LOL - thanks for the info. My post was supposed to be a joke.


----------



## Crymic

mosaix said:
			
		

> LOL - thanks for the info. My post was supposed to be a joke.



=P


----------



## Nesacat

This is one of my favourites and there's an infinite number of variations...

"... a sombre little town in the haunted hills of the Welsh Border Country. Sunless, secretive and going quietly to seed in the shadows of its gruesome past... until Max Goff, music tycoon... and his modern mystics believe that they can tap into Crybbe's hidden powers... the power it releases in ever darkening shades of evil..."


----------



## Thadlerian

Whenever the characters of a story perform magical activities in front of ordinary people's eyes, without anyone noticing, it's always "explained" away with "They see only what they want to see".


----------



## The Pelagic Argosy

The heroine is kidnapped by the bad guy.  Instead of raping and/or killing her outright, he forces her to put on an evening gown, negligee, or some other revealing outfit.  He either forces her to join his harem or sit through an awkward, candlit dinner with him.

After she escapes there will be no time to change, and she will have to wear the ridiculous get-up through the rest of the story.  If it's a fancy dress she's wearing, the bottom portion of it will be ripped off for some reason before the story ends.


----------



## Neal Asher

But that's not a cliche limted to SFF, e.g. it's precisely what happens in Thomas Harris's 'Hannibal'.

Thing is, just because something is regarded as a cliche in SFF doesn't mean it isn't true. The stungun has been a cliched weapon in SF for years, but tell that to anyone who'e been zapped by a taser.


----------



## jackokent

No matter how big the world is or how sprawling the metropolis the same old people will keep cropping up again and again and in the most unlikely of places.  No matter that our hero / heroine has just spent a year crossing continent after continent, by the purest of chances they will still run into thier mate / enemy who miraculously just happens to have found themselves a new job and life five thousand miles away.  Often, as chance may have it, it's more than one person even.  Our hero travells miles and miles and finds himself continuosly running into his mates.


----------



## Neal Asher

The daft thing is, Jackokent, that happens in reality too. How many times I've been on holiday thousands of miles away from home and run into someone I know. Small world and all that.


----------



## jackokent

Neal Asher said:


> The daft thing is, Jackokent, that happens in reality too. How many times I've been on holiday thousands of miles away from home and run into someone I know. Small world and all that.


 
I agree, but they don't tend to be the holders of that single bit of info or that one impliment that you just so happen to need to save the world.


----------



## K. Riehl

The loner human, most often an ex-warrior, through feats of arms/physical/mental trials becomes a adopted alien. Who, of course, is the only one who can stop the impending war between the races.


----------



## HappyHippo

magic is either as easy as breathing or comes with a terrible cost attatched.

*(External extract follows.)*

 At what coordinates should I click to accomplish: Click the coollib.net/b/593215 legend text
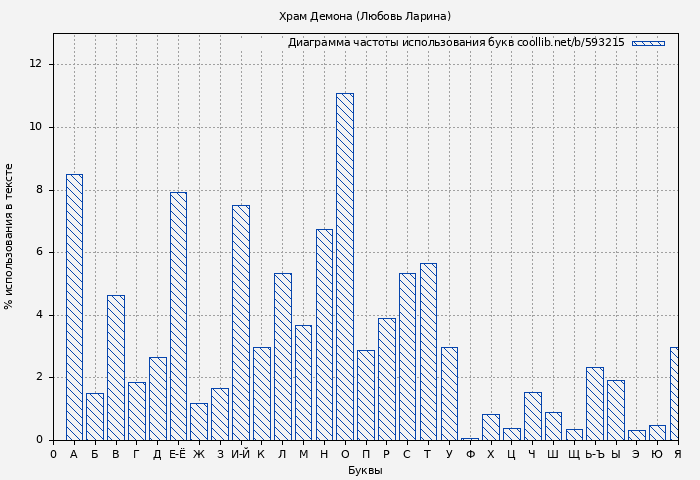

kings are iether haughty or bumbling, never 'normal'.

queens may be beautiful, matronly or manipulative.

Sci Fi names are usually normal names spelt strangely; Alixsannndra, Stive, Jawn. OR simply add an X, Z or apostrophe anywhere you please for a fantasy name.

Saddle sores will be mentioned the first time the hero gets off his new horse, but will be gone by the next morning and NEVER MENTIONED AGAIN...

It doesn't matter if the sky is purple, there are fourteen moons or a great world dragon, the food and plantlife is Terran or always enough like Earth stuff to be understandable (Feist/Wurt's 'Servant' books are full of it)

Animals must always have either three or six legs. 

Alien races are 'haughty', or 'warlike' or peaceful'.

Cooking is frequently mentioned during any fantasy quest, laundry never is.

Banking doesn't change from planet to planet. 

~8~ I read too much!~*~


----------



## Delvo

HappyHippo said:


> Alien races are 'haughty', or 'warlike' or peaceful'.


Well, unless they're just like us, they'd have to appear to be something other than normal from our perspective, closer to one end or the other of some spectrum that we perceive ourselves in the middle of.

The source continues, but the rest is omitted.